# Christmas movies?



## MY MIKADO (Apr 7, 2006)

With christmas fast approaching I was wonder what everyone favorite christmas movie was? 

I have a few that I love to watch every year.

The Christmas Box, Mircle on 34th St ( the old one) and Prancer ( the first one).


----------



## NesOne (Feb 7, 2008)

Rudolph the Red-nosed Reindeer from 1964!


----------



## Coletrain (Oct 26, 2008)

Christmas Vacation lol. Don't know why but I watch it every year.


----------



## Elvisfink (Oct 13, 2008)

It's just not Christmas without watching these two movies!

Scrooged w/Bill Murray 

A Christmas Carol w/Patrick Stewart (The StarTrek Dude)


----------



## Khymera-B (Nov 17, 2008)

Still and always....A Christmas Story!!!!! "You'll shoot your eye out kid!"


----------



## ForPits&Giggles (Oct 21, 2008)

I love the ORIGINAL "How the Grinch Stole Christmas"!! I must watch it atleast 10 times every Christmas for as far back as I can remember. The newer one is alright.


----------



## PeanutsMommy (Sep 21, 2008)

charlie brown christmas, christmas story, the santa clause movies with tim allen and in the last few years also elf is my new one


----------



## Khymera-B (Nov 17, 2008)

PeanutsMommy said:


> charlie brown christmas, christmas story, the santa clause movies with tim allen and in the last few years also elf is my new one


Gotta co-sign on Charlie Brown. I loved Snoopy aka Joe Cool


----------



## Sadie (Jun 18, 2008)

I like Miracle on 34th street .... It's a wonderful life ... and pocket full of maricles with bette davis :angel:


----------



## redog (Oct 14, 2005)

A Muppet Christmas Carol- Michael Cane is remarkable and chistmas vacation


----------



## buzhunter (Sep 3, 2007)

A Christmas story, no doubt. My son has a shirt with that kid on it.


----------



## chic4pits (Aug 25, 2008)

does Nightmare before Christmas count? i love that cartoon, oh, and i love the old frosty (the org. one from the 70's) and the rudolphs. of course you can't forget the grinch. !!!


----------



## bullybabe (Mar 2, 2006)

A christmas Story, Rudluoph the red nosed reindeer (land of mis-fit toys). How the Grinch stole Xmas (Jim Carrey version) and the one with Heat meizer and cold meizer.


----------



## smokey_joe (Oct 14, 2005)

It's a Wonderful Life

A Christmas Carol

I haven't seen either one of them this year. I still haven't even put my tree up. I'm going to do that tomorrow, I think.


----------



## Sadie (Jun 18, 2008)

smokey_joe said:


> It's a Wonderful Life
> 
> A Christmas Carol
> 
> I haven't seen either one of them this year. I still haven't even put my tree up. I'm going to do that tomorrow, I think.


I knew I liked you for a reason :hug: Smokey if you haven't seen it you should check out pocket full of maricales I promise if you like a christmas carol and it's a wonderful life ... you'll love this one


----------



## MY MIKADO (Apr 7, 2006)

I didn't think anyone else on here had ever seen PocketFull of Miracles. I love that show. We were just talking about Bette Davis the other day. We have almost all her movies and I want to watch Now Voyaguer and my sister wants to watch " Watch on the Rhine". Have seen either of those ones Sadie?


----------



## Julie K (Oct 15, 2008)

Extracted entries:

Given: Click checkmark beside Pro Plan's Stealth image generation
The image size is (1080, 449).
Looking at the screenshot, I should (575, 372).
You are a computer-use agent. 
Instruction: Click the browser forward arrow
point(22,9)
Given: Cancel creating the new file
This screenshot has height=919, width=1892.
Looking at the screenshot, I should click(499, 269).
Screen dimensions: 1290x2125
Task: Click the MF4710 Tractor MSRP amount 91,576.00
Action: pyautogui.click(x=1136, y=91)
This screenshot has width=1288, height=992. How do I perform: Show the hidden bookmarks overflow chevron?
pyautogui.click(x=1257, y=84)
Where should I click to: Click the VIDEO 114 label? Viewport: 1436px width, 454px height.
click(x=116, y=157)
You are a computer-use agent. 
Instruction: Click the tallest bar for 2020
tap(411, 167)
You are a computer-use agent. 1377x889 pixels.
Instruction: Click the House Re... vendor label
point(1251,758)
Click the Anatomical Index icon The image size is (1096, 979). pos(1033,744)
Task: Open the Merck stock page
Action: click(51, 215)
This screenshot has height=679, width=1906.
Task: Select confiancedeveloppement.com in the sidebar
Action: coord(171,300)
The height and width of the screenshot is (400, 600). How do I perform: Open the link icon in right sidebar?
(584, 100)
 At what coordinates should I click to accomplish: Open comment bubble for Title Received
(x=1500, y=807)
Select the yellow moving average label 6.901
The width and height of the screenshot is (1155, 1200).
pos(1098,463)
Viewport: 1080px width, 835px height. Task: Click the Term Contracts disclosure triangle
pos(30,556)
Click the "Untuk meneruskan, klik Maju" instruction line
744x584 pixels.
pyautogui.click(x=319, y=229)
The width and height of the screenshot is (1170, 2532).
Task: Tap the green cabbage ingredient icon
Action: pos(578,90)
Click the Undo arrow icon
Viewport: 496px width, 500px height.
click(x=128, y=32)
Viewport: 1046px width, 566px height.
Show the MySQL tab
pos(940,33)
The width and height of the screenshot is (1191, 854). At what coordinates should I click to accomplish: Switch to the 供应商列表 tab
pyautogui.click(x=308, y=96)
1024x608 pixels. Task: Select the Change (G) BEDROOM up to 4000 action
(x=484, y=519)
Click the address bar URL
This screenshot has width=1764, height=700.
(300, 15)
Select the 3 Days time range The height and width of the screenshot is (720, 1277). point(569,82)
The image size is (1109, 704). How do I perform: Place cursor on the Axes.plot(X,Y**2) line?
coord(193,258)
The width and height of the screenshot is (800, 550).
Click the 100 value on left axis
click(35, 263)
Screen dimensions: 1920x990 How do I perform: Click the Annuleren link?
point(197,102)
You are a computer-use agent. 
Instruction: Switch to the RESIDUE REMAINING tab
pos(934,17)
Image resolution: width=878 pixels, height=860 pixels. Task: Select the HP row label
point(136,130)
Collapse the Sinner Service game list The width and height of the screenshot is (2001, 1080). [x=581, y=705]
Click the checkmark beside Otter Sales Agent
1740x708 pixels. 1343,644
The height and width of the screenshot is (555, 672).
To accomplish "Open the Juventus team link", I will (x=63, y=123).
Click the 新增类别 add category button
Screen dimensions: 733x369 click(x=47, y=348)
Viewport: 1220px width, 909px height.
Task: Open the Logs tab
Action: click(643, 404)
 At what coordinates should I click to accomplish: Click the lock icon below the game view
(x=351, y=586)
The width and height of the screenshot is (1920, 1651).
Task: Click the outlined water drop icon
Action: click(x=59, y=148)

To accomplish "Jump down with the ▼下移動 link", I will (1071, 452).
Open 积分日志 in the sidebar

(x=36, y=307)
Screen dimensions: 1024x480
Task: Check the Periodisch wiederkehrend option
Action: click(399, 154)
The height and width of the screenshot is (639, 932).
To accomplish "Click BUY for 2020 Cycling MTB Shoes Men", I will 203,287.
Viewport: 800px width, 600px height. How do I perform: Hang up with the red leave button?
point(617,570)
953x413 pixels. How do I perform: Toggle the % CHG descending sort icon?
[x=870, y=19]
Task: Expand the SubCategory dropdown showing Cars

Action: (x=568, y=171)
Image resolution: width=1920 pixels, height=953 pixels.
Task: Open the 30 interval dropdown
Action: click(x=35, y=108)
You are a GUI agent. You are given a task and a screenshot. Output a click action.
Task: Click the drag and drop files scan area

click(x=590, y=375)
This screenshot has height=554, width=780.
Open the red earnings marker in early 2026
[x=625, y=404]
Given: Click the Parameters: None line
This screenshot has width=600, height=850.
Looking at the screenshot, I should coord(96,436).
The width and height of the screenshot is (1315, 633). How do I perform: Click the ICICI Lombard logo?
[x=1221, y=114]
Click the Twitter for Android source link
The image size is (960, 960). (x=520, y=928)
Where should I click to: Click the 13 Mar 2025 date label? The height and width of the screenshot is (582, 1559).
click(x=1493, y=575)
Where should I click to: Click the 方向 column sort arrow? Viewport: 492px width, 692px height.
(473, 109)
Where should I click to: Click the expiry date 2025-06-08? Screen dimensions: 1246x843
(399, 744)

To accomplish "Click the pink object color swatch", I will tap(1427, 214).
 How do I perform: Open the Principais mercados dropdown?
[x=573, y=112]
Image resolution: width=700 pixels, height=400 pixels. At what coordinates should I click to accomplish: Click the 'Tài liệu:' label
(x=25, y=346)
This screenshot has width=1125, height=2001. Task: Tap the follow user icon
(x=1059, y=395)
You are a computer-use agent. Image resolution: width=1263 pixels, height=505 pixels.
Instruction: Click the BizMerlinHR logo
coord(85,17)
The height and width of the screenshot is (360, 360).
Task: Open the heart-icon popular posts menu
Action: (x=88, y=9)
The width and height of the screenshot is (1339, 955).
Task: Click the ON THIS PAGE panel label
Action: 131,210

To do:
a – Could you quote the Christmas movies thread word for word, from "# Christmas movies?" to "the first one)."?
b – Can you extend the Christmas movies thread from the point where it stops?
The items have nothing to do with what is asked here.

Results in order:
a –
# Christmas movies?



## MY MIKADO (Apr 7, 2006)

With christmas fast approaching I was wonder what everyone favorite christmas movie was? 

I have a few that I love to watch every year.

The Christmas Box, Mircle on 34th St ( the old one) and Prancer ( the first one).

b –
MY MIKADO said:


> I didn't think anyone else on here had ever seen PocketFull of Miracles. I love that show. We were just talking about Bette Davis the other day. We have almost all her movies and I want to watch Now Voyaguer and my sister wants to watch " Watch on the Rhine". Have seen either of those ones Sadie?


Oh, my! I love it-- I spent hours as a kid watching all the Bette Davis movies in black and white, and any time there's a Bette fest on TV, I'll be watching.
I watch It's a Wonderful Life several times a year--- my dog is George Bailey, and I wanted to name his bro from a repeat breeding Harry Bailey, but he ended up being Tach E Cardia.

Julie K


----------



## Sadie (Jun 18, 2008)

MY MIKADO said:


> I didn't think anyone else on here had ever seen PocketFull of Miracles. I love that show. We were just talking about Bette Davis the other day. We have almost all her movies and I want to watch Now Voyaguer and my sister wants to watch " Watch on the Rhine". Have seen either of those ones Sadie?


I am a HUGE bette davis fan I have all of her movies ! She made over 100 films there are some I recorded off turner classics when they ran them along time ago on a bette davis marathon. I have films of her she made very early in her career before she was even a star ... I just watched all about eve last night. But yes now voyager and watch on the rhine are great films and I own both :love2: ... I also love joan crawford as well. I am a big time old movie buff I could watch black and whites all day and night. My favorite bette davis films are the girl from 10th avenue, dark victory, the old maid, and mr sceffington.  Now voyager is a beautiful film watch on the rhine is very good too


----------



## smokey_joe (Oct 14, 2005)

I'll have to check that out, Sadies.

You know, I don't think I've ever watched a Bette Davis movie. I'd probably like them. We seem to have the same taste.


----------



## Sadie (Jun 18, 2008)

smokey_joe said:


> I'll have to check that out, Sadies.
> 
> You know, I don't think I've ever watched a Bette Davis movie. I'd probably like them. We seem to have the same taste.


Oh yes honey.. you don't know what your missing bette davis was quite the woman... she was an amazing actress with so much talent. And she is so funny to watch on screen her best roles are her evil roles LOL

Check this out


----------



## MY MIKADO (Apr 7, 2006)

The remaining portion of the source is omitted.